As seen in the shocking YouTube video, Evers said, “I’m not afraid.” “I’ve never been stopped from doing the right thing, and today won’t be the first time.”
The problem at hand is the advice that Evers’ administration gave last month to state workers who asked what they should do if U.S. Immigration and Customs Enforcement agents show up at their offices.
Evers told them to call a lawyer right away and ask the police to come back if the lawyer wasn’t available. People who work for the state are also told in the memo not to give ICE agents paper files or access to computers without first talking to the attorney for the state agency and not to answer their questions.
The suggestions are like the advice that Connecticut’s Democratic governor gave in January. Also, the rules are the same as what the National Immigration Law Center and other support groups have said should be done when immigration officers show up at work.
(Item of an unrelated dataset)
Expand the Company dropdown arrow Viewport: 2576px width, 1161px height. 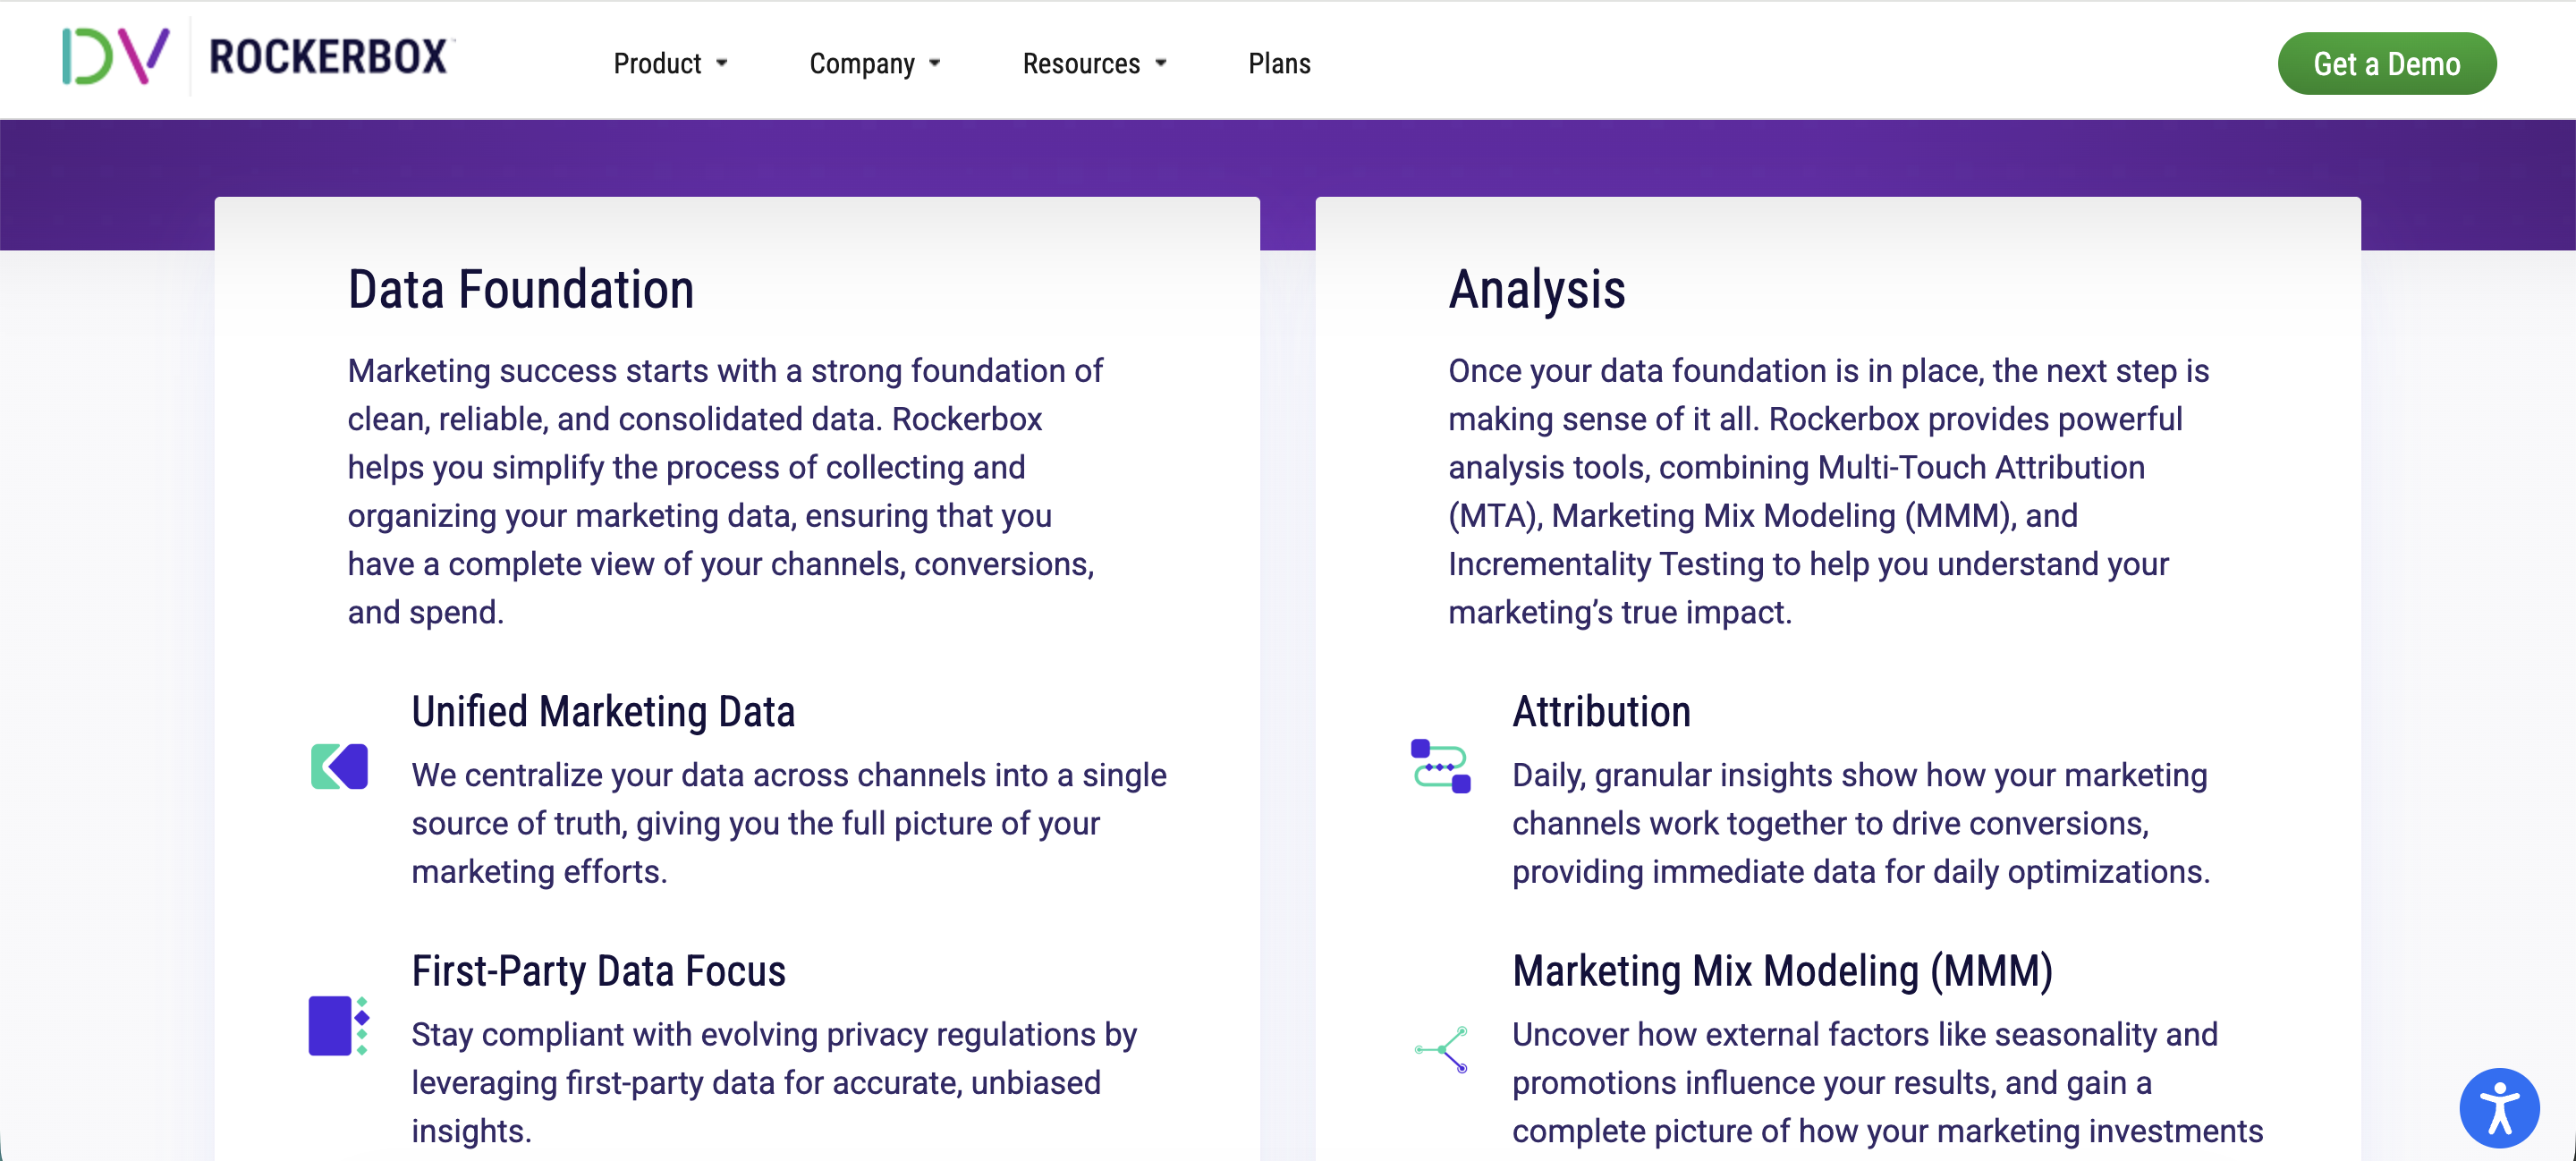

Republicans who didn’t like the advice said it was an order from Evers not to work with ICE agents, which the governor strongly rejected in Friday’s video. Evers said that the guidance was meant to give state workers “clear, consistent instructions” to make sure they have a lawyer with them at all times to help them follow all the rules that apply.
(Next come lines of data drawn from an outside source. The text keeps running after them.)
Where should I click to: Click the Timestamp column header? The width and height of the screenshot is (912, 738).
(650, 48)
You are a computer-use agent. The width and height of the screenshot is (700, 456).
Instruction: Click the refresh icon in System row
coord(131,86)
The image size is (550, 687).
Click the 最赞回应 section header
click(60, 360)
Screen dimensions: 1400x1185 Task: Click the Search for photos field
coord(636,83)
He said that Republicans were lying about the guidelines and spreading false information to make a “fake controversy of their own creation” bigger.
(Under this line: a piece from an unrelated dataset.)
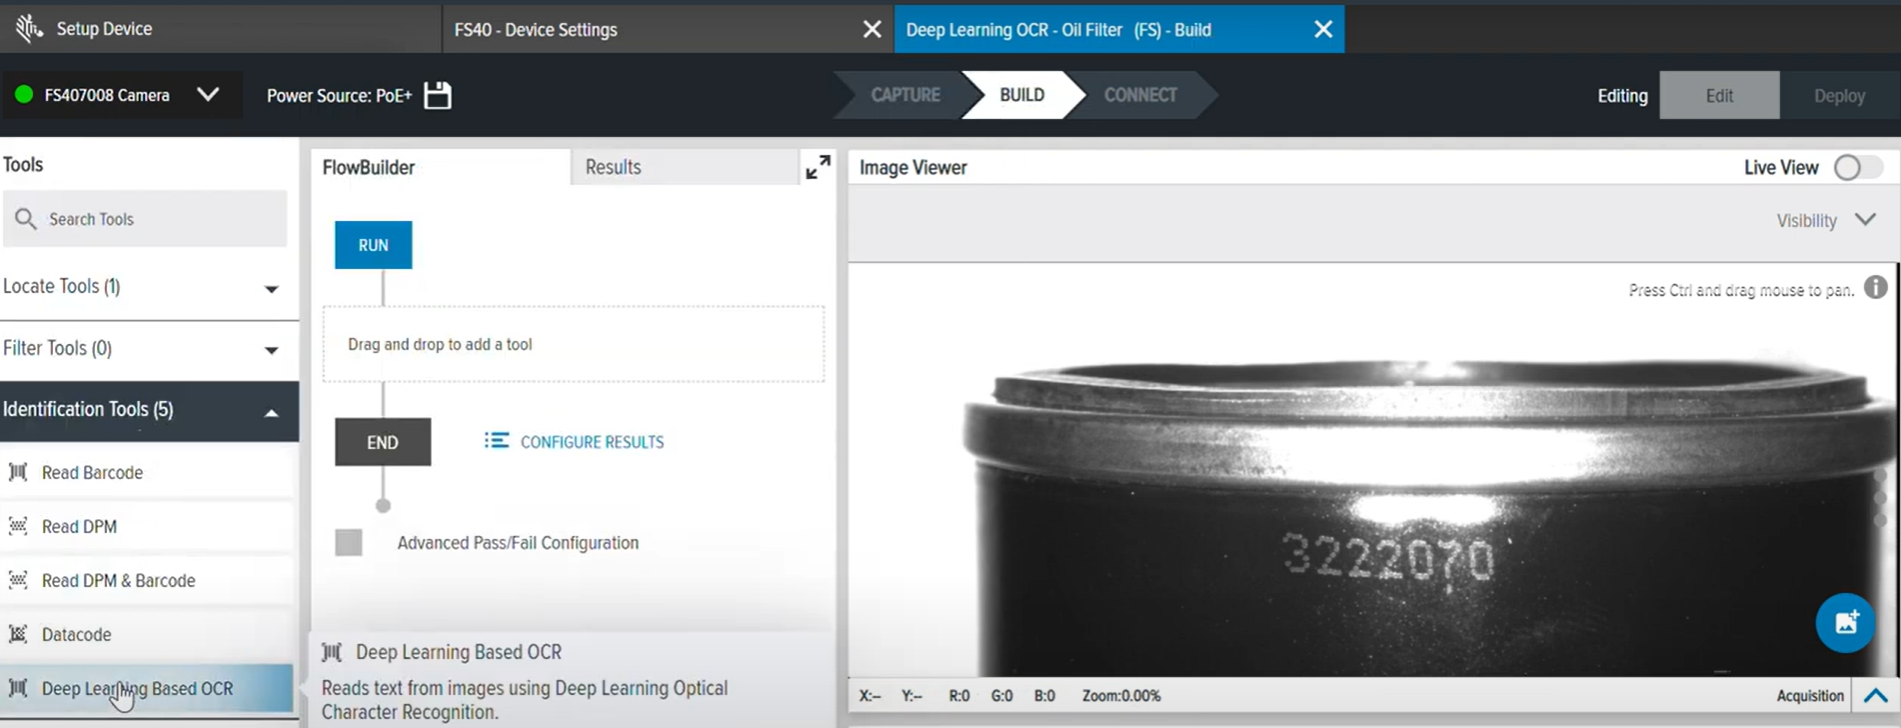Choose the Read DPM & Barcode tool
Image resolution: width=1901 pixels, height=728 pixels.
click(118, 581)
Evens said, “I haven’t broken the law.” “I have never broken the law or given anyone instructions on how to do so, and I have never done anything illegal myself.”
Reporters outside the White House on Thursday asked Trump’s top border aide, Tom Homan, about the Evers memo. When asked about the letter, Homan said, “Wait to see what’s coming.”
“You can’t support what we’re doing, but you can support sanctuary cities if that’s what you want to do,” Homan said. “But if you cross that line to inadmissibly holding and hiding an illegal alien, that’s a felony, and we’re treating it as such.”
Some Republicans were open to the idea of arresting Evers. On social media, Republican Wisconsin state Rep. Calvin Callahan shared a fake picture of Trump in a police outfit behind a grimacing Evers who was handcuffed outside of the state Capitol.
The words from Homan and Evers come a week after two felonies were brought against Milwaukee County Circuit Judge Hannah Dugan at the courthouse. She is accused of helping a man avoid immigration officials by leading him and his lawyer out of her courtroom last week through the jury door when she found out that federal agents were looking for him.